- **SET EXERCISE 1**: Transcribe the part of the passage about buying organic sheets that opens with the words containing "We decided to" and closes with "and thread count.".
## BEGIN PASSAGE GIVEN
We decided to convert his youth bedroom set to an adult one. His T-shirts no longer fit in the 14 inch drawers. My little boy had become a man in the blink of an eye. We were going to purchase an organic cotton mattress like we had purchased for ourselves years ago. However, he opted for a natural latex one instead.
Given his immune issues, and the fact we spent a hunk of change on a natural latex bed, it seemed ridiculous to dress the bed with chemically laden sheets. So, I bit the bullet and starting looking for organic sheets knowing that this was going to be an expensive proposition.
When I started searching for sheets, I felt like I had crawled out from under a rock. All the players were now selling organic sheets: Bed Bath and Beyond, Target, Nordstrom, Bloomingdales and the list goes on. Of course, each store had its different price point and thread count.
## END PASSAGE GIVEN
- **SET EXERCISE 2**: Repeat word for word the part of the records that opens with the line containing "The image size is (1024, 576)." and closes with the line containing "This screenshot has width=1568, height=628.".
## BEGIN DATA SHOWN
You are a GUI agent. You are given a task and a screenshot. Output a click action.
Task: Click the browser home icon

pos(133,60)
## END DATA SHOWN
## BEGIN DATA SHOWN
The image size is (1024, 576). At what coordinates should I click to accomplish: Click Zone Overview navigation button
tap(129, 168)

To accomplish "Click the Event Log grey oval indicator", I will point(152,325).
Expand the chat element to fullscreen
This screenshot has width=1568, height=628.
## END DATA SHOWN
## BEGIN DATA SHOWN
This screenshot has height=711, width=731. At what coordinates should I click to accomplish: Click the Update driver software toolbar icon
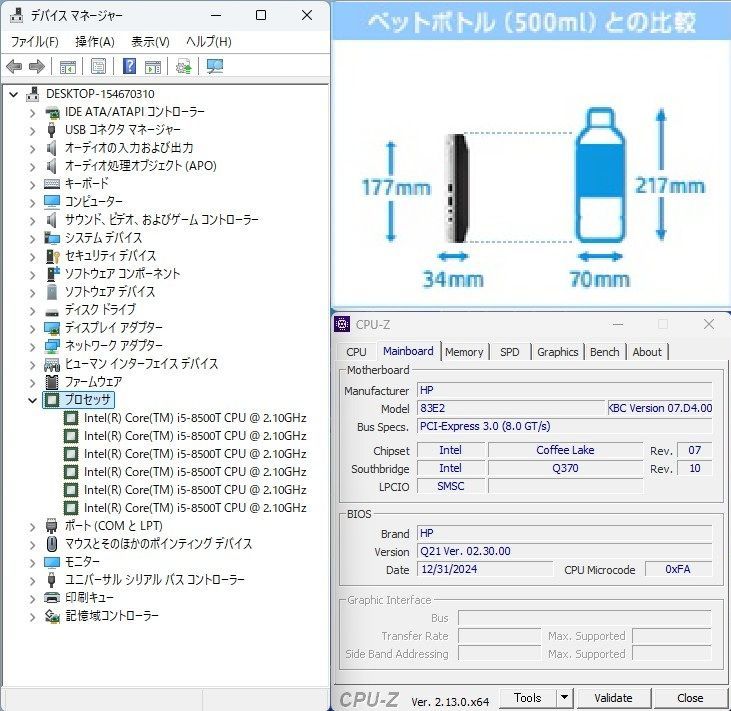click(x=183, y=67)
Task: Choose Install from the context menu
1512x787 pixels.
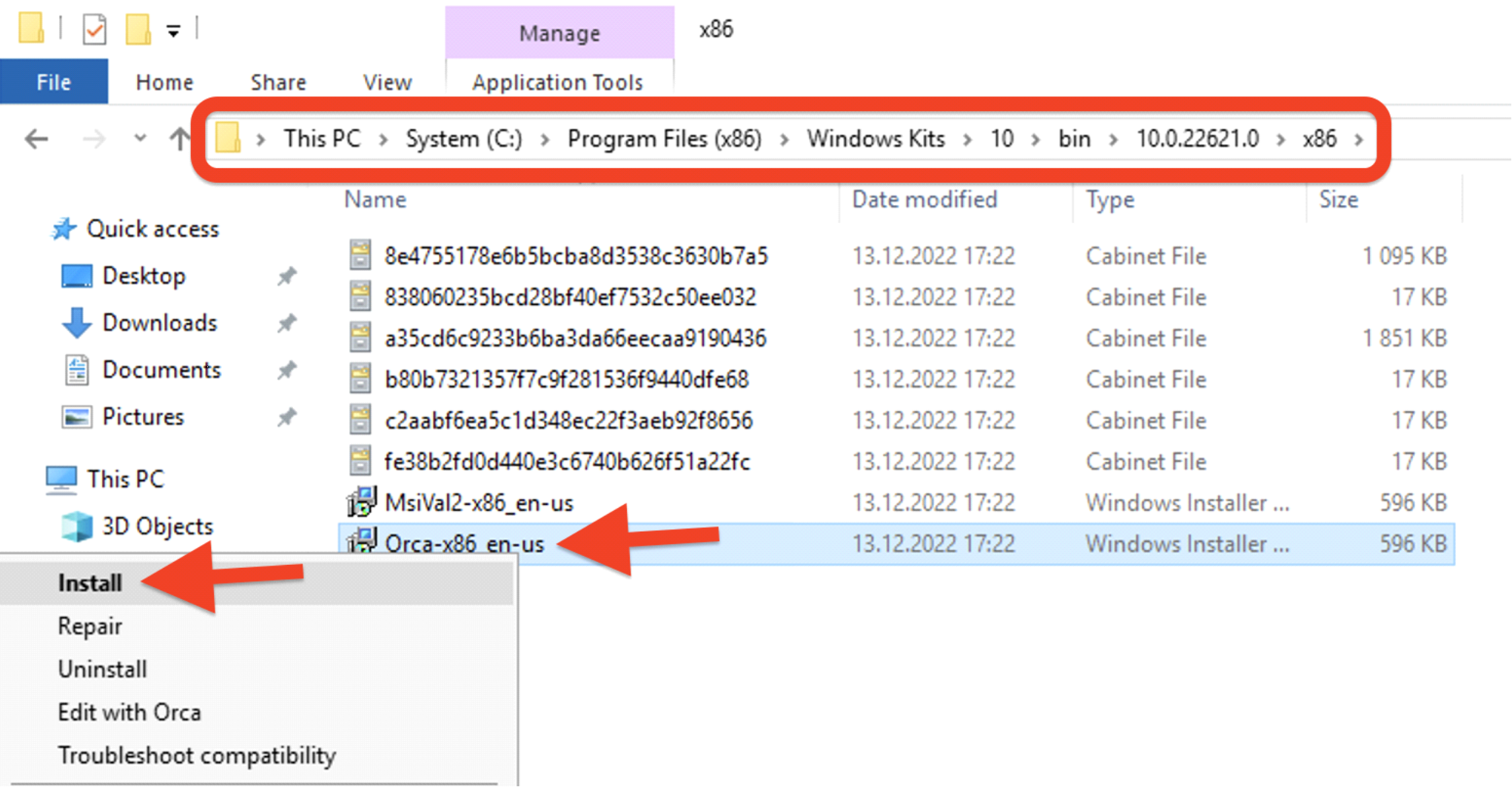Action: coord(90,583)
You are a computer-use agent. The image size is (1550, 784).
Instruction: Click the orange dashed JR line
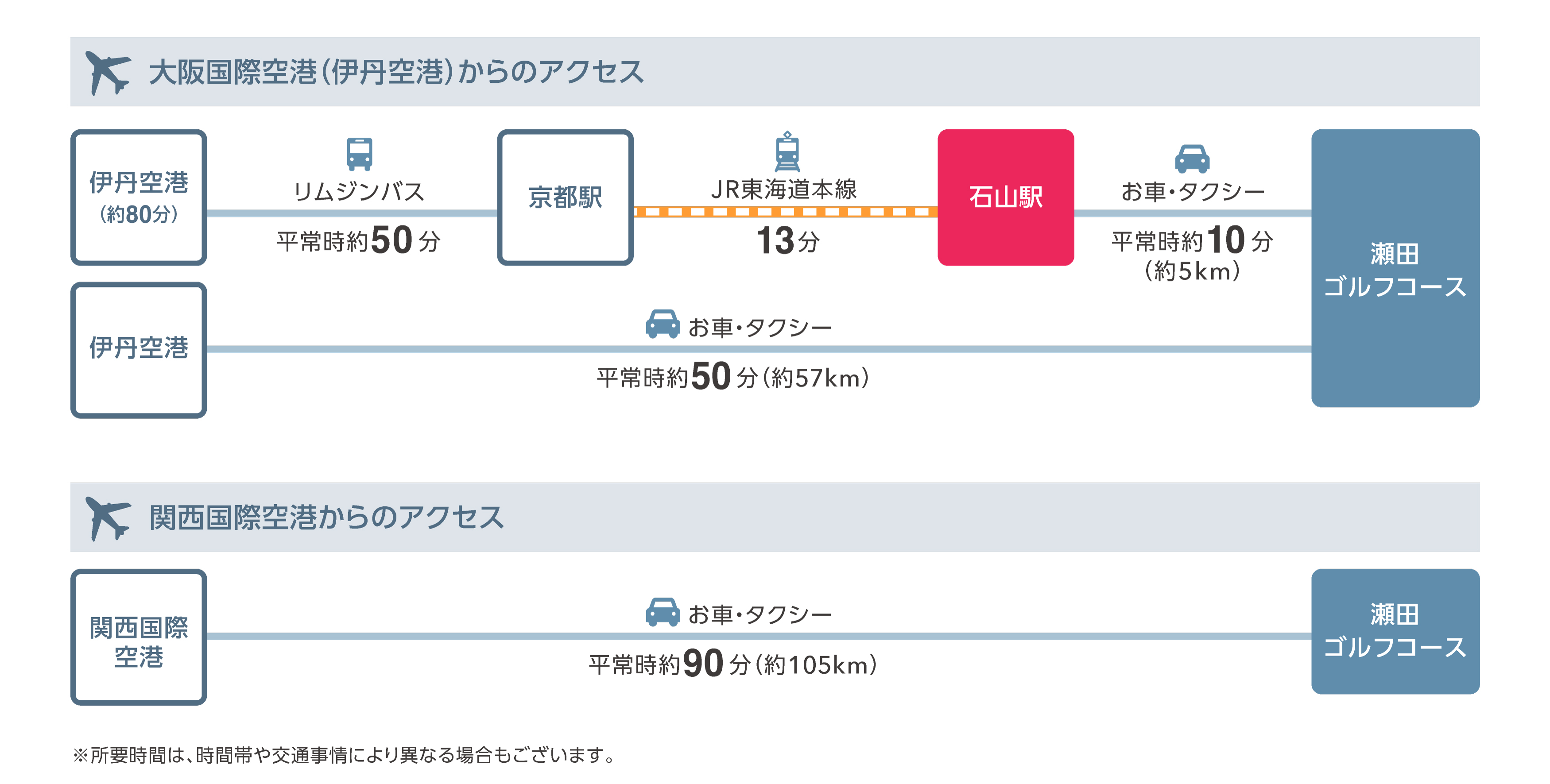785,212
## END DATA SHOWN
- **EXERCISE OUTPUT 1**:
We decided to convert his youth bedroom set to an adult one. His T-shirts no longer fit in the 14 inch drawers. My little boy had become a man in the blink of an eye. We were going to purchase an organic cotton mattress like we had purchased for ourselves years ago. However, he opted for a natural latex one instead.
Given his immune issues, and the fact we spent a hunk of change on a natural latex bed, it seemed ridiculous to dress the bed with chemically laden sheets. So, I bit the bullet and starting looking for organic sheets knowing that this was going to be an expensive proposition.
When I started searching for sheets, I felt like I had crawled out from under a rock. All the players were now selling organic sheets: Bed Bath and Beyond, Target, Nordstrom, Bloomingdales and the list goes on. Of course, each store had its different price point and thread count.

- **EXERCISE OUTPUT 2**:
The image size is (1024, 576). At what coordinates should I click to accomplish: Click Zone Overview navigation button
tap(129, 168)

To accomplish "Click the Event Log grey oval indicator", I will point(152,325).
Expand the chat element to fullscreen
This screenshot has width=1568, height=628.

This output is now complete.